**EXERCISE BRIEF**. Format the data below as a Markdown table with the columns "Row" and "Text": number each line in order under "Row" and put the line itself under "Text," leaving out blank lines.

┌──

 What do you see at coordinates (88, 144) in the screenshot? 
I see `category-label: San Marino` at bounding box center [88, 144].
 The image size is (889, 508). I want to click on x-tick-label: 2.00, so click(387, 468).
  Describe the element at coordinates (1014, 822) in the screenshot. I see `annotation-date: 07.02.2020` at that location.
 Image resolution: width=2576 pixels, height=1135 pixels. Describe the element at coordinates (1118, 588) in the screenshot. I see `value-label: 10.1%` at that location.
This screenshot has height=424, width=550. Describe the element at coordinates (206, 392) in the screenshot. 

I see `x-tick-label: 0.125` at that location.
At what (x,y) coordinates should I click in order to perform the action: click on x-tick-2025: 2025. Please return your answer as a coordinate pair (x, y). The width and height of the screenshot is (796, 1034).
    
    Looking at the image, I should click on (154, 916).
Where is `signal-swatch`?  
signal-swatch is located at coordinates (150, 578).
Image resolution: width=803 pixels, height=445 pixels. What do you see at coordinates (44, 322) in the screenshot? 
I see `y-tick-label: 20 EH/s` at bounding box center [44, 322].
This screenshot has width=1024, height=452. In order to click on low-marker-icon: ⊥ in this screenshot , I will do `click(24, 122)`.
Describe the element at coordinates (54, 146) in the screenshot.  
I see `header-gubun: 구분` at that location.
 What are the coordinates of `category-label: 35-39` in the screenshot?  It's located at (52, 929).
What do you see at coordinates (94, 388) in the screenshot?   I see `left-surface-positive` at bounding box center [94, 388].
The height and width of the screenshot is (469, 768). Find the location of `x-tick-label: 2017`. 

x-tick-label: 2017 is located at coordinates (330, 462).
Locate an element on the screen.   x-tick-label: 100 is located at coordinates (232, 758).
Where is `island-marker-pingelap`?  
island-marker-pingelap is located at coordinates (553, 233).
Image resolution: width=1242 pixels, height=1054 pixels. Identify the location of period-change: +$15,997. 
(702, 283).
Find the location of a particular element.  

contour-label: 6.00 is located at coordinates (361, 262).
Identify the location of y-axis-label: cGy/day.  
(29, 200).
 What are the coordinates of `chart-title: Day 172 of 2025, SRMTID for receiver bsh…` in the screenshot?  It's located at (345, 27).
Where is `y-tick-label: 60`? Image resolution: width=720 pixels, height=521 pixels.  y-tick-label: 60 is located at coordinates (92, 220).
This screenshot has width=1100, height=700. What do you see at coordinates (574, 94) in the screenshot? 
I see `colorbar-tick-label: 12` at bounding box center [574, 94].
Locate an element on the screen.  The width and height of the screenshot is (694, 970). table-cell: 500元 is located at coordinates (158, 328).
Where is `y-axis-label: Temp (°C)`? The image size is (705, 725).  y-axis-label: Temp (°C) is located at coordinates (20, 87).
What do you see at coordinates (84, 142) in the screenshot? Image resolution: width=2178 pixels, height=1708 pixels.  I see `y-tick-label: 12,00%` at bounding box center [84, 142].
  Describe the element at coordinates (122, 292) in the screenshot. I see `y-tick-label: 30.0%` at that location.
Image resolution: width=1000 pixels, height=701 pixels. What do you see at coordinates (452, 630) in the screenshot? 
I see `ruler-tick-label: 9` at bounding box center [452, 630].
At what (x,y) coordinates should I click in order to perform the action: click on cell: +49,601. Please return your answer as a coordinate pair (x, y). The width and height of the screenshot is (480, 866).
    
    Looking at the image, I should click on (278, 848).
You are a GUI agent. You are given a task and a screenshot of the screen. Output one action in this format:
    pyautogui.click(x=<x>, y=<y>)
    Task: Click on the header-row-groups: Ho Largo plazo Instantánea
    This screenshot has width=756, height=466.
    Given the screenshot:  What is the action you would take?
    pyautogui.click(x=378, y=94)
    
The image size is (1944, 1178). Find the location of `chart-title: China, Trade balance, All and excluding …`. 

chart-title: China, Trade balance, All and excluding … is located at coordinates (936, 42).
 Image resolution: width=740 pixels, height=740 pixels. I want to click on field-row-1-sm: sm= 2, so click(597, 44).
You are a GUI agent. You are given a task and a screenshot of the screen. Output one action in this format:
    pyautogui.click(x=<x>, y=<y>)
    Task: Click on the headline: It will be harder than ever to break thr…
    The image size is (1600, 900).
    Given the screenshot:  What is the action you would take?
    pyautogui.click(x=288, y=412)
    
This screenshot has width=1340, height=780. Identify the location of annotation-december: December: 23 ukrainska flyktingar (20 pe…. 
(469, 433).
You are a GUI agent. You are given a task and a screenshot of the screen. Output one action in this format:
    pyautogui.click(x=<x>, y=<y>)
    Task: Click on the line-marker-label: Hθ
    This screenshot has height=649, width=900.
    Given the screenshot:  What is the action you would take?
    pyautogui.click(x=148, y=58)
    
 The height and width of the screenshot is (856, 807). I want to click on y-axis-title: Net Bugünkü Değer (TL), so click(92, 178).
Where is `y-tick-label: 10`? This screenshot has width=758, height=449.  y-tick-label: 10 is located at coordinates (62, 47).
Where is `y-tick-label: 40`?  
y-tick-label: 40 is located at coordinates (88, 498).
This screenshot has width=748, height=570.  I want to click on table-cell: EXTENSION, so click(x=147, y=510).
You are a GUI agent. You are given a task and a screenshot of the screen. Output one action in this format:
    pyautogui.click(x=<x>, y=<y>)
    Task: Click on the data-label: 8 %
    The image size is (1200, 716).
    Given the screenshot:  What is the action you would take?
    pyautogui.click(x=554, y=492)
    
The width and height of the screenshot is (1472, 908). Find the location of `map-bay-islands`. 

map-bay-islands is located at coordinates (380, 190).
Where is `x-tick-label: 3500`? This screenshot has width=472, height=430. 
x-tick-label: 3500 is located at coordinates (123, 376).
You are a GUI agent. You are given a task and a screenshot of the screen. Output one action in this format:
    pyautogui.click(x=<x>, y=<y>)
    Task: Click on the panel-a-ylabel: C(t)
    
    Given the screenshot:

└──

**ANSWER BOX**.
| Row | Text |
|---|---|
| 1 |  What do you see at coordinates (88, 144) in the screenshot?  |
| 2 | I see `category-label: San Marino` at bounding box center [88, 144]. |
| 3 |  The image size is (889, 508). I want to click on x-tick-label: 2.00, so click(387, 468). |
| 4 |   Describe the element at coordinates (1014, 822) in the screenshot. I see `annotation-date: 07.02.2020` at that location. |
| 5 |  Image resolution: width=2576 pixels, height=1135 pixels. Describe the element at coordinates (1118, 588) in the screenshot. I see `value-label: 10.1%` at that location. |
| 6 | This screenshot has height=424, width=550. Describe the element at coordinates (206, 392) in the screenshot.  |
| 7 | I see `x-tick-label: 0.125` at that location. |
| 8 | At what (x,y) coordinates should I click in order to perform the action: click on x-tick-2025: 2025. Please return your answer as a coordinate pair (x, y). The width and height of the screenshot is (796, 1034). |
| 9 |     Looking at the image, I should click on (154, 916). |
| 10 | Where is `signal-swatch`?   |
| 11 | signal-swatch is located at coordinates (150, 578). |
| 12 | Image resolution: width=803 pixels, height=445 pixels. What do you see at coordinates (44, 322) in the screenshot?  |
| 13 | I see `y-tick-label: 20 EH/s` at bounding box center [44, 322]. |
| 14 | This screenshot has width=1024, height=452. In order to click on low-marker-icon: ⊥ in this screenshot , I will do `click(24, 122)`. |
| 15 | Describe the element at coordinates (54, 146) in the screenshot.   |
| 16 | I see `header-gubun: 구분` at that location. |
| 17 |  What are the coordinates of `category-label: 35-39` in the screenshot?  It's located at (52, 929). |
| 18 | What do you see at coordinates (94, 388) in the screenshot?   I see `left-surface-positive` at bounding box center [94, 388]. |
| 19 | The height and width of the screenshot is (469, 768). Find the location of `x-tick-label: 2017`.  |
| 20 | x-tick-label: 2017 is located at coordinates (330, 462). |
| 21 | Locate an element on the screen.   x-tick-label: 100 is located at coordinates (232, 758). |
| 22 | Where is `island-marker-pingelap`?   |
| 23 | island-marker-pingelap is located at coordinates (553, 233). |
| 24 | Image resolution: width=1242 pixels, height=1054 pixels. Identify the location of period-change: +$15,997.  |
| 25 | (702, 283). |
| 26 | Find the location of a particular element.   |
| 27 | contour-label: 6.00 is located at coordinates (361, 262). |
| 28 | Identify the location of y-axis-label: cGy/day.   |
| 29 | (29, 200). |
| 30 |  What are the coordinates of `chart-title: Day 172 of 2025, SRMTID for receiver bsh…` in the screenshot?  It's located at (345, 27). |
| 31 | Where is `y-tick-label: 60`? Image resolution: width=720 pixels, height=521 pixels.  y-tick-label: 60 is located at coordinates (92, 220). |
| 32 | This screenshot has width=1100, height=700. What do you see at coordinates (574, 94) in the screenshot?  |
| 33 | I see `colorbar-tick-label: 12` at bounding box center [574, 94]. |
| 34 | Locate an element on the screen.  The width and height of the screenshot is (694, 970). table-cell: 500元 is located at coordinates (158, 328). |
| 35 | Where is `y-axis-label: Temp (°C)`? The image size is (705, 725).  y-axis-label: Temp (°C) is located at coordinates (20, 87). |
| 36 | What do you see at coordinates (84, 142) in the screenshot? Image resolution: width=2178 pixels, height=1708 pixels.  I see `y-tick-label: 12,00%` at bounding box center [84, 142]. |
| 37 |   Describe the element at coordinates (122, 292) in the screenshot. I see `y-tick-label: 30.0%` at that location. |
| 38 | Image resolution: width=1000 pixels, height=701 pixels. What do you see at coordinates (452, 630) in the screenshot?  |
| 39 | I see `ruler-tick-label: 9` at bounding box center [452, 630]. |
| 40 | At what (x,y) coordinates should I click in order to perform the action: click on cell: +49,601. Please return your answer as a coordinate pair (x, y). The width and height of the screenshot is (480, 866). |
| 41 |     Looking at the image, I should click on (278, 848). |
| 42 | You are a GUI agent. You are given a task and a screenshot of the screen. Output one action in this format: |
| 43 |     pyautogui.click(x=<x>, y=<y>) |
| 44 |     Task: Click on the header-row-groups: Ho Largo plazo Instantánea |
| 45 |     This screenshot has width=756, height=466. |
| 46 |     Given the screenshot:  What is the action you would take? |
| 47 |     pyautogui.click(x=378, y=94) |
| 48 | The image size is (1944, 1178). Find the location of `chart-title: China, Trade balance, All and excluding …`.  |
| 49 | chart-title: China, Trade balance, All and excluding … is located at coordinates (936, 42). |
| 50 |  Image resolution: width=740 pixels, height=740 pixels. I want to click on field-row-1-sm: sm= 2, so click(597, 44). |
| 51 | You are a GUI agent. You are given a task and a screenshot of the screen. Output one action in this format: |
| 52 |     pyautogui.click(x=<x>, y=<y>) |
| 53 |     Task: Click on the headline: It will be harder than ever to break thr… |
| 54 |     The image size is (1600, 900). |
| 55 |     Given the screenshot:  What is the action you would take? |
| 56 |     pyautogui.click(x=288, y=412) |
| 57 | This screenshot has width=1340, height=780. Identify the location of annotation-december: December: 23 ukrainska flyktingar (20 pe….  |
| 58 | (469, 433). |
| 59 | You are a GUI agent. You are given a task and a screenshot of the screen. Output one action in this format: |
| 60 |     pyautogui.click(x=<x>, y=<y>) |
| 61 |     Task: Click on the line-marker-label: Hθ |
| 62 |     This screenshot has height=649, width=900. |
| 63 |     Given the screenshot:  What is the action you would take? |
| 64 |     pyautogui.click(x=148, y=58) |
| 65 |  The height and width of the screenshot is (856, 807). I want to click on y-axis-title: Net Bugünkü Değer (TL), so click(92, 178). |
| 66 | Where is `y-tick-label: 10`? This screenshot has width=758, height=449.  y-tick-label: 10 is located at coordinates (62, 47). |
| 67 | Where is `y-tick-label: 40`?   |
| 68 | y-tick-label: 40 is located at coordinates (88, 498). |
| 69 | This screenshot has width=748, height=570.  I want to click on table-cell: EXTENSION, so click(x=147, y=510). |
| 70 | You are a GUI agent. You are given a task and a screenshot of the screen. Output one action in this format: |
| 71 |     pyautogui.click(x=<x>, y=<y>) |
| 72 |     Task: Click on the data-label: 8 % |
| 73 |     The image size is (1200, 716). |
| 74 |     Given the screenshot:  What is the action you would take? |
| 75 |     pyautogui.click(x=554, y=492) |
| 76 | The width and height of the screenshot is (1472, 908). Find the location of `map-bay-islands`.  |
| 77 | map-bay-islands is located at coordinates (380, 190). |
| 78 | Where is `x-tick-label: 3500`? This screenshot has width=472, height=430.  |
| 79 | x-tick-label: 3500 is located at coordinates (123, 376). |
| 80 | You are a GUI agent. You are given a task and a screenshot of the screen. Output one action in this format: |
| 81 |     pyautogui.click(x=<x>, y=<y>) |
| 82 |     Task: Click on the panel-a-ylabel: C(t) |
| 83 |     Given the screenshot: |